LITTLE ROCK — The state Lottery Commission cannot be sued by a North Little Rock company that claims to have trademarked the lottery’s name before the lottery existed, the state Supreme Court ruled Thursday.
In a 4-3 decision, the high court dismissed a lawsuit by Alpha Marketing alleging that exclusive rights to the terms "Arkansas Lottery," "Arkansas Lotto" and "Lottery Arkansas" because it has owned trademarks for them since before the Arkansas Scholarship Lottery launched in 2009 — and as far back as 1994 for two of the terms.
Pulaski County Circuit Judge Wendell Griffen last year denied a motion by the state attorney general’s office, which is defending the Lottery Commission in the suit, to dismiss the suit on the argument that the Lottery Commission has immunity from civil suits as a state agency. On Thursday a majority of the Supreme Court justices decided to reverse Griffen’s ruling.

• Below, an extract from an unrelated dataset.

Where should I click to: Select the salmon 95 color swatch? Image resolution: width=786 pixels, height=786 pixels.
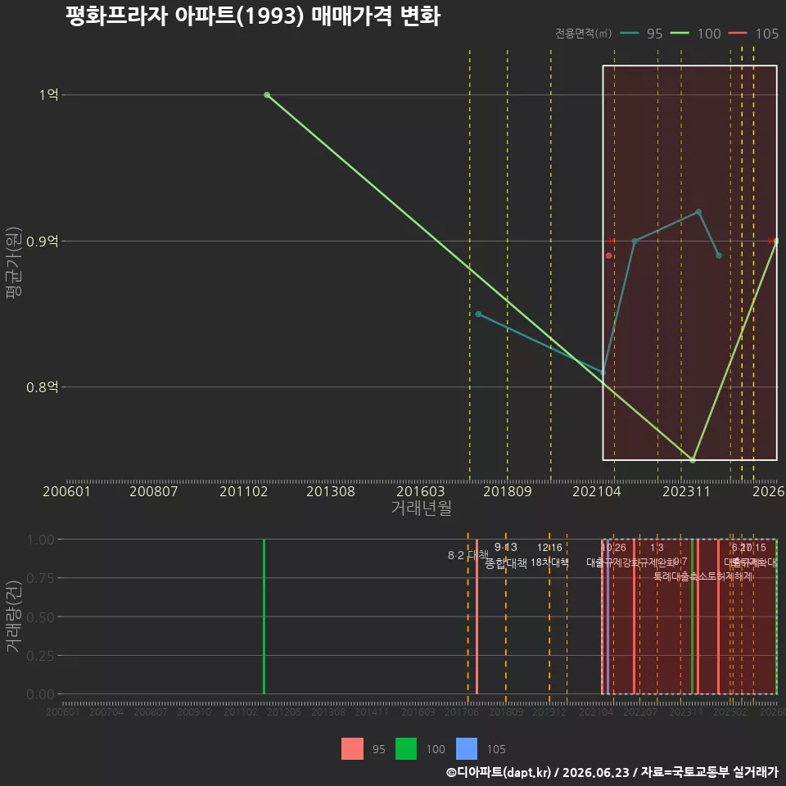tap(352, 749)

"We hold that the commission is an entity of the state entitled to the defense of sovereign immunity," Justice Josephine Linker Hart wrote in the majority opinion.
State Lottery Director Bishop Woosley said he was "very pleased" with the ruling.
"We always felt like the claim had no merit, and thankfully the court agreed with us. Hopefully we can put this past us and move on," he said.
David Gershner, attorney for Alpha Marketing, said he was disappointed with the ruling but that his client may pursue the issue in another forum.
"Right now the only other options we’re considering are possibly the Arkansas Claims Commission or potentially federal court," he said.
The Arkansas Constitution states that "the state of Arkansas shall never be made defendant in any of her courts." Alpha Marketing argued that the Lottery Commission waived its right to immunity because in its original answer to the lawsuit, the commission asked the court to declare Alpha Marketing’s trademarks invalid, thereby becoming a moving party seeking specific relief and unable to claim immunity.
The Supreme Court rejected that argument, noting that the commission later withdrew that request.
Alpha Marketing also argued that the Arkansas Administrative Procedures Act allows a state agency to be sued if it has unlawfully, unreasonably or capriciously failed, refused or delayed to act.
The company said the attorney general’s office in 2009 sent owner Ed Dozier a letter threatening legal action if he continued to use the lottery-related terms he had trademarked, and later sent another letter informing him that there would be no legal action at that time. In oral arguments before the Supreme Court earlier this month, an attorney for Alpha Marketing compared the letters to the actions of "a schoolyard bully."
The Supreme Court said Thursday in its majority opinion that the Administrative Procedures Act applies only to rule-making procedures and does not apply to the present case. It also said there was no failure to act because the lottery commission did act when it sent, through the attorney general’s office, a letter threatening legal action.
Alpha Marketing also argued that the attorney general’s letter constituted an illegal taking of intellectual property. The Supreme Court said in its majority opinion that "the undisputed facts demonstrate that the attorney general’s office effectively retracted the alleged threat to take Alpha’s property."
Joining Hart in the majority opinion were Chief Justice Jim Hannah, Justice Karen Baker and Special Justice J. Shepherd Russell III, filling in for Justice Cliff Hoofman, who did not participate. Russell wrote in a separate opinion that he agreed with the majority’s conclusion but was not convinced that the Lottery Commission had waived immunity even in its first answer to the lawsuit.
Justices Donald Corbin, Paul Danielson and Courtney Hudson Goodson dissented.
Danielson wrote an opinion in which he said it was "abundantly clear" that the Lottery Commission had waived immunity by asking the circuit judge to rule Alpha Marketing’s trademarks invalid.
"Once the state has sought specific relief, the defense of sovereign immunity has been waived, period. It cannot be ‘unwaived’ by simply pleading sovereign immunity in a subsequent pleading!" Danielson wrote.
Goodson wrote an opinion in which she said that allowing a litigant to waive immunity and then retract it "would effectively write the law of waiver out of existence."